In end-stage renal disease (ESRD), the reduced ability of the kidneys to excrete urine results in water being retained by the patient, leading to fluid overload.

The accumulation of excess fluid in the body (referred to variously as ’chronic volume’ or ‘fluid overload’, ‘overhydration’ or ‘hypervolemia’) leads to an increase of interstitial fluid (that bathes and surrounds the cells).

Hypertension as comorbid condition
In the absence of adequate kidney function, but with sufficient cardiac function, the fluid that accumulates in the blood vessels may lead to ‘secondary hypertension’ (high blood pressure), a comorbid condition that affects the vast majority of patients with CKD. Persistent volume-dependent hypertension can also lead to ‘left ventricular hypertrophy’ (LVH) and congestive heart failure.
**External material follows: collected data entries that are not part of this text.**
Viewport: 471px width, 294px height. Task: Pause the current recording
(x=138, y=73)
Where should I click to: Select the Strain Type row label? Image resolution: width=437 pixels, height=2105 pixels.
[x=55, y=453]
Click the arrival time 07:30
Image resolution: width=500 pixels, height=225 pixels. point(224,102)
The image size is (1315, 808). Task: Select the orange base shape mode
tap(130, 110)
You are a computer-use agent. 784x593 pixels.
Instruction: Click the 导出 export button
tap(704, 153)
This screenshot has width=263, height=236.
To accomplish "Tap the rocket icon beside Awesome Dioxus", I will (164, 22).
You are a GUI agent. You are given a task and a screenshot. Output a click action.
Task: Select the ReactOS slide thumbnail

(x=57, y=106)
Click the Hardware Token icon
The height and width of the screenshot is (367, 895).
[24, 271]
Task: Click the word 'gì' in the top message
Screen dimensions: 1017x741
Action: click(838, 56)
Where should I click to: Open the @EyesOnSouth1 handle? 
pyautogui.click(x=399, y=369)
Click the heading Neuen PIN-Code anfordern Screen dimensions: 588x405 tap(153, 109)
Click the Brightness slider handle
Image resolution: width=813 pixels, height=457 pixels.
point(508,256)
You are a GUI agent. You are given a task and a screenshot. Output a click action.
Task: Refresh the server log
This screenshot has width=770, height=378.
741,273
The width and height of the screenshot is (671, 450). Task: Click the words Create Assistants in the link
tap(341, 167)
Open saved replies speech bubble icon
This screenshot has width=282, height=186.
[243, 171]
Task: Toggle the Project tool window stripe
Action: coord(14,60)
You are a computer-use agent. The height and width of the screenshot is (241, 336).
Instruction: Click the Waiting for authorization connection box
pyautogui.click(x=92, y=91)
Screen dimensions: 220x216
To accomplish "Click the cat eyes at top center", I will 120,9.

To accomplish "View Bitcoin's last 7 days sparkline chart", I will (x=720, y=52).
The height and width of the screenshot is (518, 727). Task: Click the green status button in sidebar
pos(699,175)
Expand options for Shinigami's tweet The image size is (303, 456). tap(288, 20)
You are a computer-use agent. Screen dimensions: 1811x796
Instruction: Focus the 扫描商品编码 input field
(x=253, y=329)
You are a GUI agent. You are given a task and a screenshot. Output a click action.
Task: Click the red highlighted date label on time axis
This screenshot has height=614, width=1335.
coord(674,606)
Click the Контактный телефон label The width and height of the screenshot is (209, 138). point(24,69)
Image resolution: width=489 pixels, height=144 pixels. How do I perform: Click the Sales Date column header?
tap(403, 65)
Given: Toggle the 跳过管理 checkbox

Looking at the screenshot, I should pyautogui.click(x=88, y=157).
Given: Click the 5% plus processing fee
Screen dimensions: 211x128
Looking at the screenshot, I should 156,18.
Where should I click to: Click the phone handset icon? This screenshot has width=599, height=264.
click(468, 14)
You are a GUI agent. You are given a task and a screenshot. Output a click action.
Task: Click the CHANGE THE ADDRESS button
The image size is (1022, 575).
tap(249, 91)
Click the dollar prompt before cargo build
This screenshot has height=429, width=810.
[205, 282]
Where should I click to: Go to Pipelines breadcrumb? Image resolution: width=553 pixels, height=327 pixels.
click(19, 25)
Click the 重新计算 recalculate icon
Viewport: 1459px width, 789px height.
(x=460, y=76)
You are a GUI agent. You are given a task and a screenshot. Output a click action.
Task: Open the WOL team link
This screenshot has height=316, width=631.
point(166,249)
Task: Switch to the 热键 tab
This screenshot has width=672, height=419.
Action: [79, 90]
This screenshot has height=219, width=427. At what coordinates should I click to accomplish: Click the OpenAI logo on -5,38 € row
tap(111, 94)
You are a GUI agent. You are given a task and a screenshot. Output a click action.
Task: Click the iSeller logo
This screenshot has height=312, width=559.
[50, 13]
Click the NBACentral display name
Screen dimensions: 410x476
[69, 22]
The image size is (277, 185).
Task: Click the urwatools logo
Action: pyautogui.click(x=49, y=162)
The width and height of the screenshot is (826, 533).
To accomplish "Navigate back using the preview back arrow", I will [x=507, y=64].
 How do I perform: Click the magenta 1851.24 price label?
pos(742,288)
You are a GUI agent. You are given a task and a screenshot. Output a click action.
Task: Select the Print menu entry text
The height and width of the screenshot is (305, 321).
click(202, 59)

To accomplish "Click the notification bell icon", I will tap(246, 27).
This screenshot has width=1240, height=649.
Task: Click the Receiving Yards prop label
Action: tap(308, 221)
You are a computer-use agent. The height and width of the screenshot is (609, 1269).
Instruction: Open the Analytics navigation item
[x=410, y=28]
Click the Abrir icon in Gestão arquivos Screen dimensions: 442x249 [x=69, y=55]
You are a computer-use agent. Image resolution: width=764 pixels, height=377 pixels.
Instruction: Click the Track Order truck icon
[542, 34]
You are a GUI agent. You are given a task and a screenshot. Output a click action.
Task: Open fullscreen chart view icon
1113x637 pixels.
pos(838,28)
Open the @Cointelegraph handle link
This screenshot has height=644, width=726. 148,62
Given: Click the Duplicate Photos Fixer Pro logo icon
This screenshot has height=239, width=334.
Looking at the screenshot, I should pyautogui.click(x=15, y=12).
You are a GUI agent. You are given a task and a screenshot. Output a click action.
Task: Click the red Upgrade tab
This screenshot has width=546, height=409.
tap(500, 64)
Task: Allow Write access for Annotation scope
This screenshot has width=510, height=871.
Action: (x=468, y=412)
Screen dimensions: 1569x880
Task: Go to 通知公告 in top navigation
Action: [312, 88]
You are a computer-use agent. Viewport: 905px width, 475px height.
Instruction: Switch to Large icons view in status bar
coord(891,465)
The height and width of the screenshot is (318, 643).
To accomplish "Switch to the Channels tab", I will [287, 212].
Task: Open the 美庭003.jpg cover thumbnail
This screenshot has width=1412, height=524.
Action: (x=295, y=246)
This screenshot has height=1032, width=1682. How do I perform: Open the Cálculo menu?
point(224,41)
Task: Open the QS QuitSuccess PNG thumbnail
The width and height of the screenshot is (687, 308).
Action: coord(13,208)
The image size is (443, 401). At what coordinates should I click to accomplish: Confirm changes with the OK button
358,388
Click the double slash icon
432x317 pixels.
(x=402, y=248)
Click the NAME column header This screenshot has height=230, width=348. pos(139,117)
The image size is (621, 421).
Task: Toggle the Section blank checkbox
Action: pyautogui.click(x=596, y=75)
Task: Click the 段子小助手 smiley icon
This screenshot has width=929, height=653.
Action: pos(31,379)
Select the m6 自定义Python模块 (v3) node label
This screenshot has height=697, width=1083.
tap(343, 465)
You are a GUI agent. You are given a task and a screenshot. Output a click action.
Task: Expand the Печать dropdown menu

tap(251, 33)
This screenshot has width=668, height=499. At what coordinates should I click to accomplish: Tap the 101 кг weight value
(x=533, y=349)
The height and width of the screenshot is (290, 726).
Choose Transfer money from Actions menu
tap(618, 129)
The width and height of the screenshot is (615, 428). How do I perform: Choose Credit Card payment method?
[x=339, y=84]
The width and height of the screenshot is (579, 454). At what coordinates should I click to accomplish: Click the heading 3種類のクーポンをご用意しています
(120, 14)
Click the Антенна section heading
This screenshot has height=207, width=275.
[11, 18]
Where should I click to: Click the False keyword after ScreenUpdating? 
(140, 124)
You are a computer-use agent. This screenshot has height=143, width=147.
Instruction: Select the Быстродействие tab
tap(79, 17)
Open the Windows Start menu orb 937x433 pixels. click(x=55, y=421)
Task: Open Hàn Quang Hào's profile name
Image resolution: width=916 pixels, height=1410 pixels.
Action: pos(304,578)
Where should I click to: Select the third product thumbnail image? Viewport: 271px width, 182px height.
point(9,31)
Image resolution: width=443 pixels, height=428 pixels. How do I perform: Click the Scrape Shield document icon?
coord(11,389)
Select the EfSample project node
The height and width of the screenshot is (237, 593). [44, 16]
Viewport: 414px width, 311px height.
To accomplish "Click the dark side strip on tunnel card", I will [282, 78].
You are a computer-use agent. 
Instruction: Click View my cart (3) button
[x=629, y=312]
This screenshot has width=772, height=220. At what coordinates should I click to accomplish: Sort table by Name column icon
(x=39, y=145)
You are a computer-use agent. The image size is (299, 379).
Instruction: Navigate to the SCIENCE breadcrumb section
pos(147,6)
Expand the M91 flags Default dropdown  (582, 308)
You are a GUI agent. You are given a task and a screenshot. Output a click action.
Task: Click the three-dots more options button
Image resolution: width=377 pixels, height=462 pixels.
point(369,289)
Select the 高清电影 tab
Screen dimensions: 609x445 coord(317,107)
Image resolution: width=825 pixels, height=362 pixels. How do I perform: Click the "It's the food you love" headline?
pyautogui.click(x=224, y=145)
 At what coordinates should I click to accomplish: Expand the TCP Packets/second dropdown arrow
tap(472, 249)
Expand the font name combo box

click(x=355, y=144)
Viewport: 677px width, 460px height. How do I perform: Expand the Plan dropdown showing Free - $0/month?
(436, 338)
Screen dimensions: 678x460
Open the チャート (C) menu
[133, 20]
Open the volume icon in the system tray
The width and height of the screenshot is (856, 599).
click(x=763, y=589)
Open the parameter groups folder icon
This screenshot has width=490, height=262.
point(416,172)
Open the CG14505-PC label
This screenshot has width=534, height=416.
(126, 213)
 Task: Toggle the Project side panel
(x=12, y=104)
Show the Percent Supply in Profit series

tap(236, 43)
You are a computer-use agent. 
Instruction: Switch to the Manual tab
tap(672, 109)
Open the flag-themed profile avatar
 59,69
Cardiovascular disease-related complications affect almost every other patient with CKD.

Patients with chronic kidney disease (CKD 5) require renal replacement therapy (dialysis or transplantation) to sustain life and to remove not only accumulated uremic toxins but also excess fluid which is removed by the process of ‘ultrafiltration’.

The removal of excess fluid during dialysis by ultrafiltration, may itself lead to complications: ‘intradialytic hypotension’ – occurring in up to 20 % of all hemodialysis sessions – is a major cause of morbidity and vascular complications.

Intradialytic Hypotension
Hypotension – abnormally low blood pressure – during dialysis is usually the result of too fast or non adequate removal of excess fluid via ultrafiltration.


Chronic fluid overload in dialysis patients is a two-edged sword – with hypertension and cardiac hypertrophy being one edge and intradialytic hypotension, primarily due to high ultrafiltration rates, being the other.

“Chronic overhydration contributes to the development of left ventricular hypertrophy and a high cardiovascular mortality in end-stage renal disease.”